Tom Homan, White House border czar, speaks to members of the media outside the White House in Washington, DC, US, on Tuesday, June 9, 2026.
Daniel Heuer | Bloomberg | Getty Images
White House border czar Tom Homan on Tuesday blamed New York Gov. Kathy Hochul for a promised surge of Immigration and Customs Enforcement officers to New York City.
But Homan would not say when he expected that surge of ICE agents to happen, when questioned by reporters at the White House.
“You can expect more ICE agents to go to New York because Gov. [Kathy] Hochul signed legislation that ended our … agreements” that allowed the agency to delegate state and local law enforcement officers to perform immigration enforcement functions under ICE oversight, he said.
The agreements under ICE’s 287(g) program were used to identify and process removable immigrants who were in jail after being arrested by local authorities on unrelated charges.

◆ Objective a:
Please copy out the whole report on Tom Homan and the promised ICE surge in New York, word for word.

◆ Data shown:
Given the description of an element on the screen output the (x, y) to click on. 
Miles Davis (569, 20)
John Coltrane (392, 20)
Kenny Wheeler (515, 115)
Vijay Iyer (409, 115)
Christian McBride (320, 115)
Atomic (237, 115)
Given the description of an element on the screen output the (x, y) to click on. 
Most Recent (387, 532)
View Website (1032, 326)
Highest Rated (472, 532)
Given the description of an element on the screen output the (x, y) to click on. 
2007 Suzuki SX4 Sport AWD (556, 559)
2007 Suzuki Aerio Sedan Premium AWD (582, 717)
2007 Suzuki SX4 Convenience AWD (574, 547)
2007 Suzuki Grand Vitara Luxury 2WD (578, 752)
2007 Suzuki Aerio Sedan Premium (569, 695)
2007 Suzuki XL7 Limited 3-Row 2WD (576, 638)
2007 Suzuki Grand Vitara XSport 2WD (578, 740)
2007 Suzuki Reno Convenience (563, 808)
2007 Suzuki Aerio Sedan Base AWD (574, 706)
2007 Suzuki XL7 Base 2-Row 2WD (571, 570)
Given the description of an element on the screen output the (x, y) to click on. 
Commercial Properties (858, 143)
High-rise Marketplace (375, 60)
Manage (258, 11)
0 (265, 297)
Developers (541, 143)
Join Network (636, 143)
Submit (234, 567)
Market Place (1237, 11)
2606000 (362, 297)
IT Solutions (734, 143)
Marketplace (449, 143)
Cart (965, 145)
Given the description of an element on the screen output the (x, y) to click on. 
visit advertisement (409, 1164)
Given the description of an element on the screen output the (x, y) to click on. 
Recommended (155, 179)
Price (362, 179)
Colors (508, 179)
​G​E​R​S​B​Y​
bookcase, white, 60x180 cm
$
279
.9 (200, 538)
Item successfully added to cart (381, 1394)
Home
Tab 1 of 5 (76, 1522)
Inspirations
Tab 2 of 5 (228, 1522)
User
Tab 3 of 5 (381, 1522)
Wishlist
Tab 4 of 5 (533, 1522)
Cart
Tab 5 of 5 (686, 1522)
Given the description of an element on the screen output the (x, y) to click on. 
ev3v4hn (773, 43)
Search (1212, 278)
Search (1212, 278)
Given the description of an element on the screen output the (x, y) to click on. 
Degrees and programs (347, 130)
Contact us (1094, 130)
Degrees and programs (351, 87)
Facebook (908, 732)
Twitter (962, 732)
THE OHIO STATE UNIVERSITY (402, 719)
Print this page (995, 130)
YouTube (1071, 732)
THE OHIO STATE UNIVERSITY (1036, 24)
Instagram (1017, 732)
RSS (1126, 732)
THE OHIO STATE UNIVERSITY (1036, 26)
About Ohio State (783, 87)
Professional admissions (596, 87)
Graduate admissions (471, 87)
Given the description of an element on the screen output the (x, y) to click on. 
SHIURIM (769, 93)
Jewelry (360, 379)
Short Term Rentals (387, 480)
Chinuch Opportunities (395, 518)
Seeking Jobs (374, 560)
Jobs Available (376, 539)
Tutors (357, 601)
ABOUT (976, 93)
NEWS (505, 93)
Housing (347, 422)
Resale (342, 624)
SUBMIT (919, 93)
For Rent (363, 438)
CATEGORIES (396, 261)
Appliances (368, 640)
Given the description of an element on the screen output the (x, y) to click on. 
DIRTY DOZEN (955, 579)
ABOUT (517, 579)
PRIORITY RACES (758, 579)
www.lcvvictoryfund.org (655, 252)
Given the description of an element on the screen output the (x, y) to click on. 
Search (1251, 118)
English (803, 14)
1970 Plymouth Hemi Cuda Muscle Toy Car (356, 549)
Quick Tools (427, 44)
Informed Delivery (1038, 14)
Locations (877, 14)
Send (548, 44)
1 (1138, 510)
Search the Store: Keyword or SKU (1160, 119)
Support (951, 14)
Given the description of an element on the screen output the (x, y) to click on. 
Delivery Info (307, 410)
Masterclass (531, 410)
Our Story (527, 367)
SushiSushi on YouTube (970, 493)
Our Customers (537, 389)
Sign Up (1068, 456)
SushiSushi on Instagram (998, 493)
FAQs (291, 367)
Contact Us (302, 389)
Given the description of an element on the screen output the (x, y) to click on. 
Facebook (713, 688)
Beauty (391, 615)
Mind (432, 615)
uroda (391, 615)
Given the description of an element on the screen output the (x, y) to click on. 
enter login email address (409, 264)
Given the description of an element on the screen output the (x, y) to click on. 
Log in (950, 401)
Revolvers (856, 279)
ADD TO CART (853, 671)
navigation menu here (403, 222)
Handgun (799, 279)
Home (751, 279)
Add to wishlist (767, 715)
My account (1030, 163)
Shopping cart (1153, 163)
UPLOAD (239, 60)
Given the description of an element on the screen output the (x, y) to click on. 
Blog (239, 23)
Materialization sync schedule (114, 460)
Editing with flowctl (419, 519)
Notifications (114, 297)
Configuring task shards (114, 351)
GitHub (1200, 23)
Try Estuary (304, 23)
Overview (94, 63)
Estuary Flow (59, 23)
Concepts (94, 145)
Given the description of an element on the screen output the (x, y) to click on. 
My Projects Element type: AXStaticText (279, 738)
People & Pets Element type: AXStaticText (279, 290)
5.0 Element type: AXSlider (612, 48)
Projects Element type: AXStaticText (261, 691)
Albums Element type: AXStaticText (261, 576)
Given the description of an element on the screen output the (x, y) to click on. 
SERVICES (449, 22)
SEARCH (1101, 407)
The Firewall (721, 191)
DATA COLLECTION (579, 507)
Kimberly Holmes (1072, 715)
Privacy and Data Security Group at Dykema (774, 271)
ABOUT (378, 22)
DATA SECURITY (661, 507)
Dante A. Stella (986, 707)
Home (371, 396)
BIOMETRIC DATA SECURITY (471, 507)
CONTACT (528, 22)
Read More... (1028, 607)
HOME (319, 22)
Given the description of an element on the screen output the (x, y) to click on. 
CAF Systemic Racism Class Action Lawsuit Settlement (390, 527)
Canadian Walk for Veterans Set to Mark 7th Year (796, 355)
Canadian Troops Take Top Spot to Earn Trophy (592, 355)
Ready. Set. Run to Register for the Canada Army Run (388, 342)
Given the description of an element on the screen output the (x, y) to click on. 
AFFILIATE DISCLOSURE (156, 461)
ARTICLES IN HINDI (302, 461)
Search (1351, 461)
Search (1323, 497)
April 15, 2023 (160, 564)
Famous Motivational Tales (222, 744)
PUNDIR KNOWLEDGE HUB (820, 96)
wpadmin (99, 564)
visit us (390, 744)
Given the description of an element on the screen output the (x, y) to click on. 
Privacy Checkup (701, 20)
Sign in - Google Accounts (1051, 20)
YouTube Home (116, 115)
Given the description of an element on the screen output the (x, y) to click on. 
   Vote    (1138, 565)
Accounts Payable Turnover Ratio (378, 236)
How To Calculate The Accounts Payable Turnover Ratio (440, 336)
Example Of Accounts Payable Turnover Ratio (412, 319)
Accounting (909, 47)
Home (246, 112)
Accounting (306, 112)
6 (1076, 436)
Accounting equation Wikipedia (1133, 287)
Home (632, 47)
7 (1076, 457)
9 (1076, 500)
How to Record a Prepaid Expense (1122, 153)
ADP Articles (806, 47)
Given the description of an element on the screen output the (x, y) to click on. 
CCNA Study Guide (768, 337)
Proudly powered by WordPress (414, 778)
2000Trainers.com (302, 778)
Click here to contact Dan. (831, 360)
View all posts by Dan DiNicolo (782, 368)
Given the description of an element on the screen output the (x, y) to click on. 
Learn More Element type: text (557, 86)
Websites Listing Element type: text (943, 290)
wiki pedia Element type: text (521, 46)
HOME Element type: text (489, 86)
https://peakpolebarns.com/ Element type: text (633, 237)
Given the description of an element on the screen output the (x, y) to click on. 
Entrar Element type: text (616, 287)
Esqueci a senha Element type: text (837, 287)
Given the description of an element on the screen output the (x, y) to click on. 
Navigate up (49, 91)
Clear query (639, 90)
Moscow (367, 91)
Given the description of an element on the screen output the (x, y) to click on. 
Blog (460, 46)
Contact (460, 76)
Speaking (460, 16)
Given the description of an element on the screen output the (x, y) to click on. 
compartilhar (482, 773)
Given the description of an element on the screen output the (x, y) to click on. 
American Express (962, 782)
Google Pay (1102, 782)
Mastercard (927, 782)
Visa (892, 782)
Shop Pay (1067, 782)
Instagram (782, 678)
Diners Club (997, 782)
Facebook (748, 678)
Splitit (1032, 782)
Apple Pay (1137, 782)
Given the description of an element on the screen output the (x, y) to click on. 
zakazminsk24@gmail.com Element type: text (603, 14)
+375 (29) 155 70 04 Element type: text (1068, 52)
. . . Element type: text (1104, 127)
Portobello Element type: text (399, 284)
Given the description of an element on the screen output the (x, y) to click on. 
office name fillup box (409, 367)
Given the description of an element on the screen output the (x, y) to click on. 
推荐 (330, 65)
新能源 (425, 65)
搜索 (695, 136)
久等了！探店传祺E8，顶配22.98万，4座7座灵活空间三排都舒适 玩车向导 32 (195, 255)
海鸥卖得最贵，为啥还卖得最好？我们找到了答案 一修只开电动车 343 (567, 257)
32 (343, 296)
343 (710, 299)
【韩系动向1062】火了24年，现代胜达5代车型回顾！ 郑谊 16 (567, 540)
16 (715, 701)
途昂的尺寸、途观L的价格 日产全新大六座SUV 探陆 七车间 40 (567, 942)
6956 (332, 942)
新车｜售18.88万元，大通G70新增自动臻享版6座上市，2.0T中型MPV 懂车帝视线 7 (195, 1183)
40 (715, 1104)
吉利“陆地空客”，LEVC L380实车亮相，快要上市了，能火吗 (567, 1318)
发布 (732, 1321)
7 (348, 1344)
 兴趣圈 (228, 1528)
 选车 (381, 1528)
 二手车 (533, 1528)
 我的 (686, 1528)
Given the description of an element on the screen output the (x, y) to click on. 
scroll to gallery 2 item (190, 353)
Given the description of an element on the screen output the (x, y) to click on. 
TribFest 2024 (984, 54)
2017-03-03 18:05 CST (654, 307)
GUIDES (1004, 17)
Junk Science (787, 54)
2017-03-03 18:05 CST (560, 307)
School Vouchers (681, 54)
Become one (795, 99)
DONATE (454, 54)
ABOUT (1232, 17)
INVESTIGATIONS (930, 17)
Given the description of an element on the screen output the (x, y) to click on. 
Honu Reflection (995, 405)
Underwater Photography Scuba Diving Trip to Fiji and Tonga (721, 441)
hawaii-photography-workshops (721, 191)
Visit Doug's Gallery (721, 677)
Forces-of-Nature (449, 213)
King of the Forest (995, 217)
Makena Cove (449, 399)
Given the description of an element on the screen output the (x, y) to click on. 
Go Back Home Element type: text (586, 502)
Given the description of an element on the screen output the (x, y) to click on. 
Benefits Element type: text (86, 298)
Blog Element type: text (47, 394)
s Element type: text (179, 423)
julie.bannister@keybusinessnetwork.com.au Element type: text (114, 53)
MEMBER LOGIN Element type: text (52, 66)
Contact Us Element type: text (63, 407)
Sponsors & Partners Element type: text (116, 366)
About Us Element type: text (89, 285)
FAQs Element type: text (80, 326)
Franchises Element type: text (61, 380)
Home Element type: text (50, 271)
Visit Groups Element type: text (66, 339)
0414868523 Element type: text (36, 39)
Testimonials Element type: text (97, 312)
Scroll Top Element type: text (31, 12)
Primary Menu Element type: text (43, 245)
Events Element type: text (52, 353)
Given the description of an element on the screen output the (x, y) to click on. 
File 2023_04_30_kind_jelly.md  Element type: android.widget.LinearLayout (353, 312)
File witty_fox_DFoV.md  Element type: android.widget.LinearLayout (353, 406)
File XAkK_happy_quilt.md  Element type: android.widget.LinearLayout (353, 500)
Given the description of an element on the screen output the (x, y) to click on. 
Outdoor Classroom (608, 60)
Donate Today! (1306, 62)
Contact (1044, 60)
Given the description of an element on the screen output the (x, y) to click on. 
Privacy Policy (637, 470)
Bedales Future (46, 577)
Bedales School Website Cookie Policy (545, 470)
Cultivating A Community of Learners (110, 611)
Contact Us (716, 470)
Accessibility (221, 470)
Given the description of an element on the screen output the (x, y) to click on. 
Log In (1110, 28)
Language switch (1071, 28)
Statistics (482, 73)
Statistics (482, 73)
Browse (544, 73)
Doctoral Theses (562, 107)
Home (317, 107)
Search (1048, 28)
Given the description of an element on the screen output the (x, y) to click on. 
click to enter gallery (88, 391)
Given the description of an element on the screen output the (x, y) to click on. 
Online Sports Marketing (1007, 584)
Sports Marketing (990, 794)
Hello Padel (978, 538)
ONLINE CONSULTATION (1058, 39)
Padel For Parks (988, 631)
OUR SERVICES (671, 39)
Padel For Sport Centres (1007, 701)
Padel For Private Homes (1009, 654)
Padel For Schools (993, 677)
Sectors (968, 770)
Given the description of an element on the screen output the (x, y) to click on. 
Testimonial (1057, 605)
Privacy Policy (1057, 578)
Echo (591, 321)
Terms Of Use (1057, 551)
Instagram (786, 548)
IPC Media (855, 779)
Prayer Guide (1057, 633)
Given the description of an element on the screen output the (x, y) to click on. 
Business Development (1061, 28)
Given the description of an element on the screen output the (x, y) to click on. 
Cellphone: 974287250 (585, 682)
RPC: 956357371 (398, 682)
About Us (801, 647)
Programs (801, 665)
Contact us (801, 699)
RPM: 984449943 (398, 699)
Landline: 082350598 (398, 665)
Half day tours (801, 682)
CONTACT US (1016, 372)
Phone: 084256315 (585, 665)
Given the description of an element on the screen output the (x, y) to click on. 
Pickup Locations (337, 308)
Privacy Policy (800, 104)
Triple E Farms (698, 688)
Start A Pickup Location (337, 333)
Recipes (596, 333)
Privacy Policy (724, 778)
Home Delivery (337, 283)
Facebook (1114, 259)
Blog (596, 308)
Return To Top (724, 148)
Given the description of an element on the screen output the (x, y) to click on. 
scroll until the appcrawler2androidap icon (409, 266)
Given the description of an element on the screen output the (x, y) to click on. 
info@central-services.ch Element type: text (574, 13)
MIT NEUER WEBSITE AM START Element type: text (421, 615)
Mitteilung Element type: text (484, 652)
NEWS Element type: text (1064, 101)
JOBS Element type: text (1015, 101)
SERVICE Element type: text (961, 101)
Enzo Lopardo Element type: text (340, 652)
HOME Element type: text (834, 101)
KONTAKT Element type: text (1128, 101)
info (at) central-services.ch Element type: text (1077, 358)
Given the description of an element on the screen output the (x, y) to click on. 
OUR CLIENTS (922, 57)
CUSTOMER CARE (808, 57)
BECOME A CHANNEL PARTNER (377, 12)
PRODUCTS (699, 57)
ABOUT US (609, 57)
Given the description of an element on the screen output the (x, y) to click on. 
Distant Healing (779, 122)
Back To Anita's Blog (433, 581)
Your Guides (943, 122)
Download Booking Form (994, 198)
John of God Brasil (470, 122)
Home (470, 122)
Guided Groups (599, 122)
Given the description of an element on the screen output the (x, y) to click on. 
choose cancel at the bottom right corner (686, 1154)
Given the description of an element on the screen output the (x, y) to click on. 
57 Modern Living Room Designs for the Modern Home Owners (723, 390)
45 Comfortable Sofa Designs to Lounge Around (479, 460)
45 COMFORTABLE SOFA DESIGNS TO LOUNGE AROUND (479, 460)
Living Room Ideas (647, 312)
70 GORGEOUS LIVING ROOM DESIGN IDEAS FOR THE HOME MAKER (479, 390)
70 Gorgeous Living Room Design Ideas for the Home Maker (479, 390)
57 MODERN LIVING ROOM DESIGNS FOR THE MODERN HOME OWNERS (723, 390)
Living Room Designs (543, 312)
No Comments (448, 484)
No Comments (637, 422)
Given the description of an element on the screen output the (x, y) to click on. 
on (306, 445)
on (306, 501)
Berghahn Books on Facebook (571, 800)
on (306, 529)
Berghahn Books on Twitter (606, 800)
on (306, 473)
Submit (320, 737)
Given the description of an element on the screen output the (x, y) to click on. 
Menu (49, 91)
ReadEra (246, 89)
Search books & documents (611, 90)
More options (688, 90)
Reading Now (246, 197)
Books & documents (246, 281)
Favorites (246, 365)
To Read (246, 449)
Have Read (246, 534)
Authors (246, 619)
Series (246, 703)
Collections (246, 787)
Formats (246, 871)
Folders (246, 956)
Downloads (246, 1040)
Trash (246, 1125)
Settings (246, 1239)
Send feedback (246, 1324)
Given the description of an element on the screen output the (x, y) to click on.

◆ Objective b:
Take the rows from the first one through the row containing "YouTube (1071, 732)", and write them out again with "Suzuki" changed to "Toyota" and everything else left the same.

◆ Complete output a:
Tom Homan, White House border czar, speaks to members of the media outside the White House in Washington, DC, US, on Tuesday, June 9, 2026.
Daniel Heuer | Bloomberg | Getty Images
White House border czar Tom Homan on Tuesday blamed New York Gov. Kathy Hochul for a promised surge of Immigration and Customs Enforcement officers to New York City.
But Homan would not say when he expected that surge of ICE agents to happen, when questioned by reporters at the White House.
“You can expect more ICE agents to go to New York because Gov. [Kathy] Hochul signed legislation that ended our … agreements” that allowed the agency to delegate state and local law enforcement officers to perform immigration enforcement functions under ICE oversight, he said.
The agreements under ICE’s 287(g) program were used to identify and process removable immigrants who were in jail after being arrested by local authorities on unrelated charges.

◆ Complete output b:
Given the description of an element on the screen output the (x, y) to click on. 
Miles Davis (569, 20)
John Coltrane (392, 20)
Kenny Wheeler (515, 115)
Vijay Iyer (409, 115)
Christian McBride (320, 115)
Atomic (237, 115)
Given the description of an element on the screen output the (x, y) to click on. 
Most Recent (387, 532)
View Website (1032, 326)
Highest Rated (472, 532)
Given the description of an element on the screen output the (x, y) to click on. 
2007 Toyota SX4 Sport AWD (556, 559)
2007 Toyota Aerio Sedan Premium AWD (582, 717)
2007 Toyota SX4 Convenience AWD (574, 547)
2007 Toyota Grand Vitara Luxury 2WD (578, 752)
2007 Toyota Aerio Sedan Premium (569, 695)
2007 Toyota XL7 Limited 3-Row 2WD (576, 638)
2007 Toyota Grand Vitara XSport 2WD (578, 740)
2007 Toyota Reno Convenience (563, 808)
2007 Toyota Aerio Sedan Base AWD (574, 706)
2007 Toyota XL7 Base 2-Row 2WD (571, 570)
Given the description of an element on the screen output the (x, y) to click on. 
Commercial Properties (858, 143)
High-rise Marketplace (375, 60)
Manage (258, 11)
0 (265, 297)
Developers (541, 143)
Join Network (636, 143)
Submit (234, 567)
Market Place (1237, 11)
2606000 (362, 297)
IT Solutions (734, 143)
Marketplace (449, 143)
Cart (965, 145)
Given the description of an element on the screen output the (x, y) to click on. 
visit advertisement (409, 1164)
Given the description of an element on the screen output the (x, y) to click on. 
Recommended (155, 179)
Price (362, 179)
Colors (508, 179)
​G​E​R​S​B​Y​
bookcase, white, 60x180 cm
$
279
.9 (200, 538)
Item successfully added to cart (381, 1394)
Home
Tab 1 of 5 (76, 1522)
Inspirations
Tab 2 of 5 (228, 1522)
User
Tab 3 of 5 (381, 1522)
Wishlist
Tab 4 of 5 (533, 1522)
Cart
Tab 5 of 5 (686, 1522)
Given the description of an element on the screen output the (x, y) to click on. 
ev3v4hn (773, 43)
Search (1212, 278)
Search (1212, 278)
Given the description of an element on the screen output the (x, y) to click on. 
Degrees and programs (347, 130)
Contact us (1094, 130)
Degrees and programs (351, 87)
Facebook (908, 732)
Twitter (962, 732)
THE OHIO STATE UNIVERSITY (402, 719)
Print this page (995, 130)
YouTube (1071, 732)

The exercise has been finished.